Input data —
+ + + + + + +
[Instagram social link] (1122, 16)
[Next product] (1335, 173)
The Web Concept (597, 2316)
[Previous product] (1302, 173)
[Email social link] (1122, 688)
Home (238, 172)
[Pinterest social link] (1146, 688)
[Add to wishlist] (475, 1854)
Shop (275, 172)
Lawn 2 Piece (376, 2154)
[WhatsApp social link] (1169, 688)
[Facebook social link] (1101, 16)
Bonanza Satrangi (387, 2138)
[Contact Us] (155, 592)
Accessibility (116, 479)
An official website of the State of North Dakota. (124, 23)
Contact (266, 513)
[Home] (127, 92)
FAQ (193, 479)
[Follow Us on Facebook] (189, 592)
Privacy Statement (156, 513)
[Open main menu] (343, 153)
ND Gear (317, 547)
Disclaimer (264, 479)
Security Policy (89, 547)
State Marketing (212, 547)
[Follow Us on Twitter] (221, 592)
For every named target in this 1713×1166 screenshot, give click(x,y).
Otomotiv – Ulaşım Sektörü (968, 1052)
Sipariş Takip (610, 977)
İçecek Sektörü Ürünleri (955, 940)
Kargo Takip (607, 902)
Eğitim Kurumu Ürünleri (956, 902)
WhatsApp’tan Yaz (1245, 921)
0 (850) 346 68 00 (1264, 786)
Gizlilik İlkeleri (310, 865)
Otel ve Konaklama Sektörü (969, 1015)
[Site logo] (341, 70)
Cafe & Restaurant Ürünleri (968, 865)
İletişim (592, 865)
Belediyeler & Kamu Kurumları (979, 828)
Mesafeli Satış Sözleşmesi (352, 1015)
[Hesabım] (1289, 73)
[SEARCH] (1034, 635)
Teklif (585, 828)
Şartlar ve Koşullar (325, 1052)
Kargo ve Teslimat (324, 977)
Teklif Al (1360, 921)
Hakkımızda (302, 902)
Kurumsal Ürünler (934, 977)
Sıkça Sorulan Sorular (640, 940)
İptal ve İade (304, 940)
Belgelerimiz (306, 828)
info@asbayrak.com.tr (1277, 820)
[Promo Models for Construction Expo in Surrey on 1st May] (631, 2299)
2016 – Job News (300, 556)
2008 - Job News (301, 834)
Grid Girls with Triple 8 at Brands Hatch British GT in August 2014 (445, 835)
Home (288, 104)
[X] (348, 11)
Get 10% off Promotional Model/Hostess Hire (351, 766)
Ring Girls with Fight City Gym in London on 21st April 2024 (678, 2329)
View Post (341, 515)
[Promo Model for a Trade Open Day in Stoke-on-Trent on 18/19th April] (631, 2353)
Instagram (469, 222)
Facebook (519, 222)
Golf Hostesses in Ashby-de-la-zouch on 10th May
+ + + + + + +
What the task requires — Using the entries above, output exactly the lines between the line holding "İptal ve İade (304, 940)" and the line holding "2008 - Job News (301, 834)", end lines included, and nothing more.

Your response —
İptal ve İade (304, 940)
Belgelerimiz (306, 828)
info@asbayrak.com.tr (1277, 820)
[Promo Models for Construction Expo in Surrey on 1st May] (631, 2299)
2016 – Job News (300, 556)
2008 - Job News (301, 834)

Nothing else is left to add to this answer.